January 11, 2007

Obama Link Party: Thursday Edition

by Neil Jensen

Like that other right-leaning uber-strategist Frank Luntz, Dick Morris sees potential in an Obama candidacy… I know, I know…

Barack Obama can be whatever he wants to be

American politics alternates between periods in which we welcome partisan debate and those in which we demand consensus and conclusion. Confronted by new issues we turn to the left and to the right and ask each side to develop its ideas and flesh out its alternative for our consideration. During these times, moderates and synthesizers are doomed to defeat since they seem to ignore the problem, while polarizing figures take over. But once the debate has run its course, we make our collective national decisions and are no longer in the mood for unending debate. We want our will to be done by our elected officials with no more quarreling or sniping.

Obama has the opportunity to embody the emerging consensus, a broad national agreement reached from observation of trial and error over the past half decade. The bloody futility of our efforts to build a nation in Iraq have left us still committed to aggressive efforts to hunt down terrorists but determined to extricate ourselves from the mire. The effectiveness of our homeland security efforts and our concomitant horror at instances of mistaken imprisonment and unnecessarily intrusive government investigations have led us to demand a balance between aggressive investigation and protection of civil liberties. We want terrorists caught, interrogated, and locked up, but not tortured or sadistically humiliated.

Obama’s book reflects an intuitive grasp of this emerging consensus even if his voting record does not signal his agreement with it.

Obama winning the T-shirt primary

ON ONE T-SHIRT, he’s just a disembodied head.

On another, he’s a garishly colored four-pane Andy Warhol-esque piece of pop art.

On yet others, he’s referred to by name: “mama says vote for obama,” “OBAMA IS MY HOMEBOY” and the even more straightforward “OBAMA08″ and “BARACK OBAMA FOR PRESIDENT.”

It’s hard to believe that the nation is two years and nine days from inaugurating a new president. It’s even harder to believe that Barack Obama hasn’t even declared his candidacy.

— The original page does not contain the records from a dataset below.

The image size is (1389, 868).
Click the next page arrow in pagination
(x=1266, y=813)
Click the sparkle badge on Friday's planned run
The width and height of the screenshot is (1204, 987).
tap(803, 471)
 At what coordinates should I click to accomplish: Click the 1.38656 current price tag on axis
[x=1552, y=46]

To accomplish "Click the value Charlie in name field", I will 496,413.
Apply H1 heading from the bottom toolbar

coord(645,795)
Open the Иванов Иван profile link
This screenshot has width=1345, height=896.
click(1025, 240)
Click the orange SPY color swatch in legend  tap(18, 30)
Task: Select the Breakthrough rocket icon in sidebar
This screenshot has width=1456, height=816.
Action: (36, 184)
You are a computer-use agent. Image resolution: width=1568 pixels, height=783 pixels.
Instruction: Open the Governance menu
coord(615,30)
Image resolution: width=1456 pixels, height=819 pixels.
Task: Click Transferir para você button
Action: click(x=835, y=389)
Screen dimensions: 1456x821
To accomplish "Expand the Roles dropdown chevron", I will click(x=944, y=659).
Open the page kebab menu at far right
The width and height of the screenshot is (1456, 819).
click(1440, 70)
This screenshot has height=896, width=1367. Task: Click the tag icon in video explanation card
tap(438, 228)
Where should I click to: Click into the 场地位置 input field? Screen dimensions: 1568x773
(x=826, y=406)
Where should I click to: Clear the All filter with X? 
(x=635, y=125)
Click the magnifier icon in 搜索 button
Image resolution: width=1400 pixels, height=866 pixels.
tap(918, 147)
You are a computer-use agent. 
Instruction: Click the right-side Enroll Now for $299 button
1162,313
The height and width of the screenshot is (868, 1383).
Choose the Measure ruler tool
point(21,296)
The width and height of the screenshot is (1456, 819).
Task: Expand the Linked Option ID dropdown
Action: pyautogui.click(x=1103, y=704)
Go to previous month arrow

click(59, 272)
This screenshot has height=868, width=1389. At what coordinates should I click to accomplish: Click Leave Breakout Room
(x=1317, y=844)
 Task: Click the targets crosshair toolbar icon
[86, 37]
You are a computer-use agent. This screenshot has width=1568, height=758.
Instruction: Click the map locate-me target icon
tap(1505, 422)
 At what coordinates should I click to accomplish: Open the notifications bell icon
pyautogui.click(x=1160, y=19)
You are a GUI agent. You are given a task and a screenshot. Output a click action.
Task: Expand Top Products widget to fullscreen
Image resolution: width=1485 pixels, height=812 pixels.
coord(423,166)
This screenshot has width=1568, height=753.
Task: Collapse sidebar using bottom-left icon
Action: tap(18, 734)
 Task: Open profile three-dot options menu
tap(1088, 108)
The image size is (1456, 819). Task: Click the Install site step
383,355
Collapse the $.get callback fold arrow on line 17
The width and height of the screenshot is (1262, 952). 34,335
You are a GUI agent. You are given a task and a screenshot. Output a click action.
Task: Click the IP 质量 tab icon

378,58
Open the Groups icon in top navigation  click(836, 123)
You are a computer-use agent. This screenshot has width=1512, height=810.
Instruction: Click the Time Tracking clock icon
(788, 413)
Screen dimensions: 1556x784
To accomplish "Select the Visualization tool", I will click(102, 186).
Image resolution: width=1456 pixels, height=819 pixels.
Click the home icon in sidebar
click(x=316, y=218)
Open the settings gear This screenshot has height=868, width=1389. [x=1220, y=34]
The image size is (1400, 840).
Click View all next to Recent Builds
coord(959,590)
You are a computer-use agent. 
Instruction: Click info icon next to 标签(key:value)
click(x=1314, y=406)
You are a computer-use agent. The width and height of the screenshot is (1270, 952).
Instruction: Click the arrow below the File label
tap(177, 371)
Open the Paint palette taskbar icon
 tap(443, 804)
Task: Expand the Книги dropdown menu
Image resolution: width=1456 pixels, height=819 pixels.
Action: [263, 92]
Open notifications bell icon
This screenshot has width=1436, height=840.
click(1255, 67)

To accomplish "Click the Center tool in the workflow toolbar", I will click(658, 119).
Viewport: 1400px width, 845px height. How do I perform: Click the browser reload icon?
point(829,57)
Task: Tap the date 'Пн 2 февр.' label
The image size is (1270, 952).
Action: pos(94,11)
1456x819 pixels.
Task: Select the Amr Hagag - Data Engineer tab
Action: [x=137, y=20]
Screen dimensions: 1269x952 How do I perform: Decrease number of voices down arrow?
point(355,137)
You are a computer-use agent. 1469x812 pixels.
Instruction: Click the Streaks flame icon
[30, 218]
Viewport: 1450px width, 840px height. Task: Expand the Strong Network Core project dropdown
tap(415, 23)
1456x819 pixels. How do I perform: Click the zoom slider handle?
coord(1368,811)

Because in the world of political fashion, Barack Obama, the untested United States senator from Illinois, is a hit. A big hit. That is, if the 200,000 Obama products currently for sale through Foster City-based CafePress.com are any indication.

Call it an extension of the political blogosphere, an environment that’s given everyone a pulpit from which to preach. For at places like CafePress — where the average Joe Shmoe can electronically open shop in mere minutes and sell T-shirts, buttons, even doggie tees with custom-made designs — political activists are doing the same thing as those bloggers, only with tangible, and wearable, results.

They are, in essence, wearable blogs.

State to flirt with date for Obama

As U.S. Sen. Barack Obama mulls a presidential bid, his home state looks ready to try to give his potential candidacy a boost.

Illinois House Speaker Michael Madigan (D-Chicago) said Wednesday he wants to help Obama by moving Illinois’ 2008 presidential primary to Feb. 5 from March 18. A landslide win by Obama could help him raise campaign cash and give him political momentum heading into later contests.

Illinois would join a slew of states eyeing Feb. 5 primaries or caucuses. But only four — Iowa, Nevada, New Hampshire and South Carolina — would hold presidential contests sooner.

‘’These states are . . . clearly not as representative of America as Illinois would be,'’ Madigan said, adding that the Democratic presidential nomination might be unofficially clinched by Illinois’ current mid-March primary date.